1Shereen Abdalfattah Algergawy
1Faculty of Medicine Benha University
The purpose of this review study is to evaluate the creation and switch from biological to biosimilar in juvenile idiopathic arthritis, mainly in low financial countries.
Biosimilar versions of original biologic agents used in a wide range of chronic inflammatory diseases including juvenile idiopathic arthritis, the goals of switching from a stable biologic to biosimilar are cost savings and allow greater patients access to treatment, especially as they have similar clinical responses and safety events. The difference in price between reference and biosimilar products may be more than thirty percent and such cost saving sufficient to generate considerable interest, particularly in developing countries and negative economic.
Material(s) and Method(s):
In one research using the large national database of the German BIKER-registry, the introduction or switching from etanercept (ETA) and adalimumab (ADA) originators to their biosimilar were studied in children with JIA.
Also in multicenter in Italy, many studies in JIA children treated with biosimilars of ETA or ADA were included. TNF-inhibitor therapy efficacy and safety were assessed during the originator and at 3, 6, and 12 months and after switching to their respective Biosimilar (BIOs) in pediatric patients.
Treatment is problematic across North Africa, but each country has specific challenges. In Algeria, the state provides free treatment for the entire population, regardless of socioeconomic status, but costs must remain below a specified threshold. In Morocco and Tunisia, patients covered by the social security system are entitled to receive free treatment. However, the number of patients requiring specialist care and biopharmaceuticals affects access, so that a cost reduction of only 20-30% for biosimilar is expected to improve access. Egypt, installed the legal/ regulatory framework for biosimilar authorization to make certain that sufferers and Healthcare professionals (HCPs) are protected.
Based on clinical trials of switching from a biologic to a biosimilar, Similar clinical response and safety events were founded.
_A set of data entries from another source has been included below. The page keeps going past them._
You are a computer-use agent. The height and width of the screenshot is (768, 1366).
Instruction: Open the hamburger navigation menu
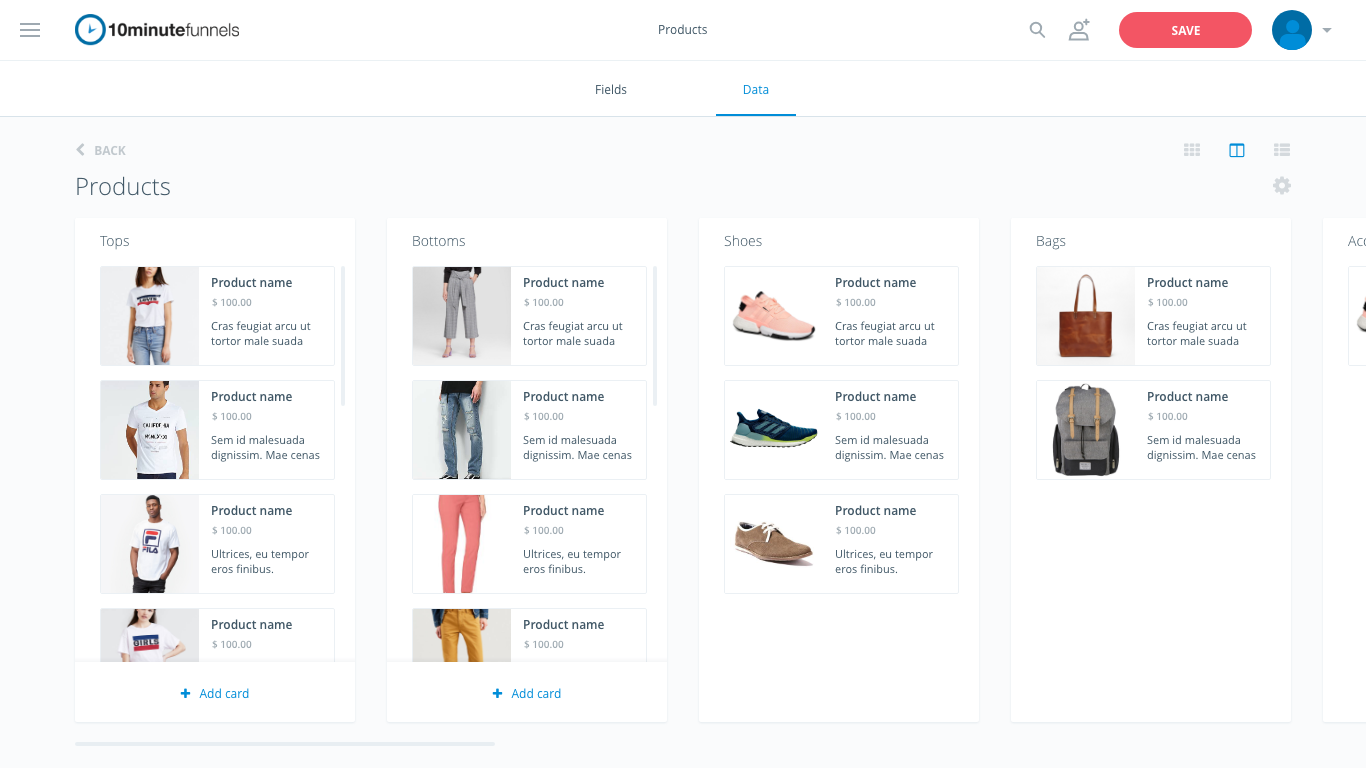point(30,30)
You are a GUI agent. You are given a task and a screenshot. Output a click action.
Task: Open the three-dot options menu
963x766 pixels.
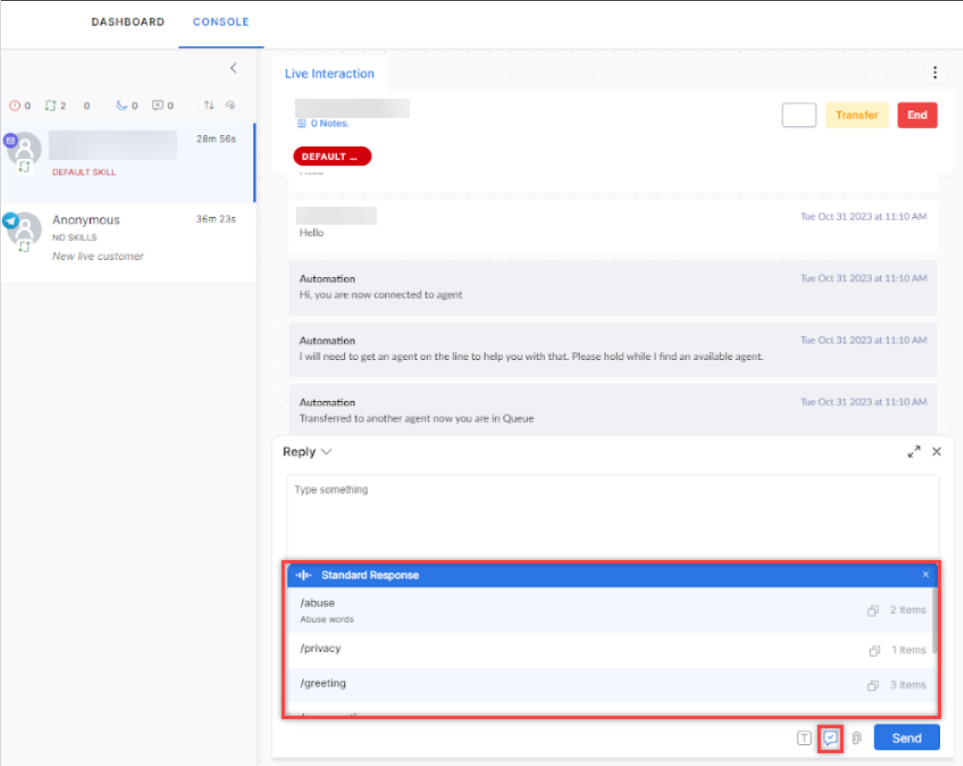coord(935,73)
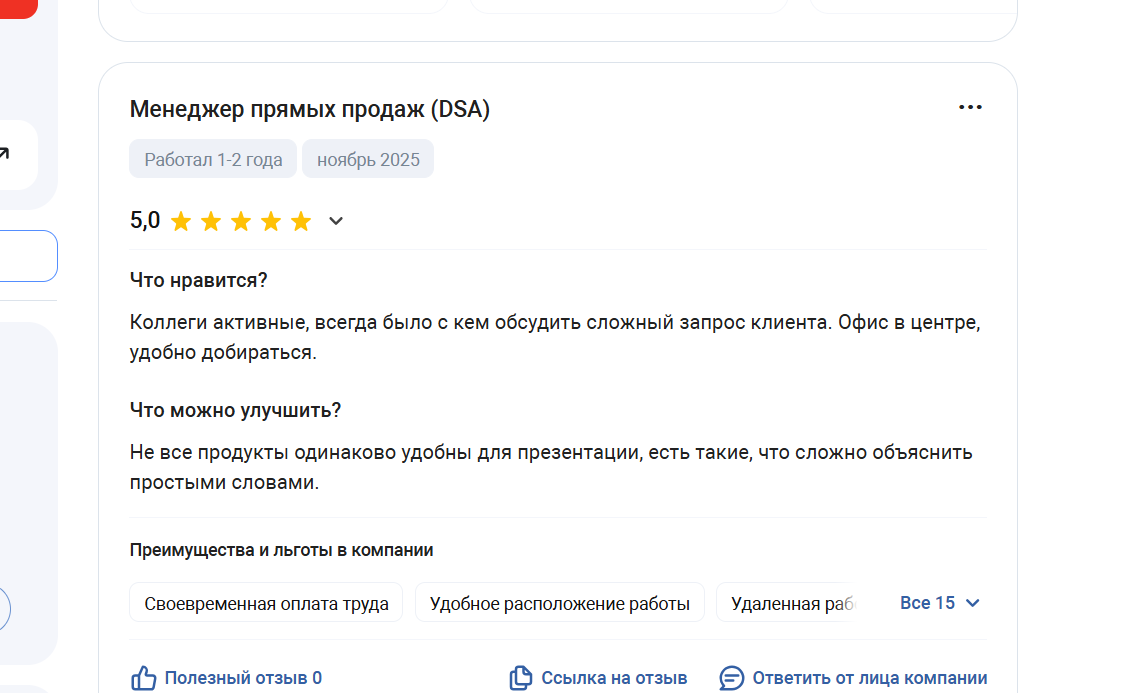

The ACR white paper on the use of biosimilar in clinical practice suggest that the interchangeability of biosimilar is appropriate in clinical use.
In 2018 Danish National recommendations ordered an obligatory transfer to biosimilar adalimumab for financial motives.
On February 16, 2021, adalimumab biosimilar, Hyrimoz® become launched in Canada and legal on the market in Canada with the aid of using Health Canada on November 4, 2020. This biosimilar is approved for 9 indications, which includes a polyarticular juvenile idiopathic arthritis.
On March 29, 2021, In Australia, HadlimaTM is approved for treating rheumatoid arthritis, juvenile idiopathic arthritis, psoriatic arthritis and ankylosing spondylitis.
Present guidelines and regulatory frameworks for biosimilar are being up-to-date in the Middle East, North Africa in accordance to MENA vicinity Regulatory affairs.
Since European Medicines Agency (EMA) brought a legal pathway for biosimilar approval in 2004. Numerous worldwide agencies, e.g., WHO, MHRA, HC, have issued policies what follows are an outline of present suggestions and regulatory framework for biosimilar in a number of those countries and regulatory suggestions for biosimilar licensing.
Moreover, posted recommendation on biosimilar is found in Saudi Arabia, Egypt, Lebanon, Jordan, Tunisia and Iraq.
On 23 October, a digital clinical symposium will announce the supply of rituximab biosimilar in Egypt.
This release is amazing information for Egyptian patients, making this crucial remedy extra broadly to them.
Biosimilar can improve patients’ access to quality biological medicines and bring several benefits to healthcare systems.
Introduction and switching to biosimilar is mandatory especially in countries facing a difficult economic situation.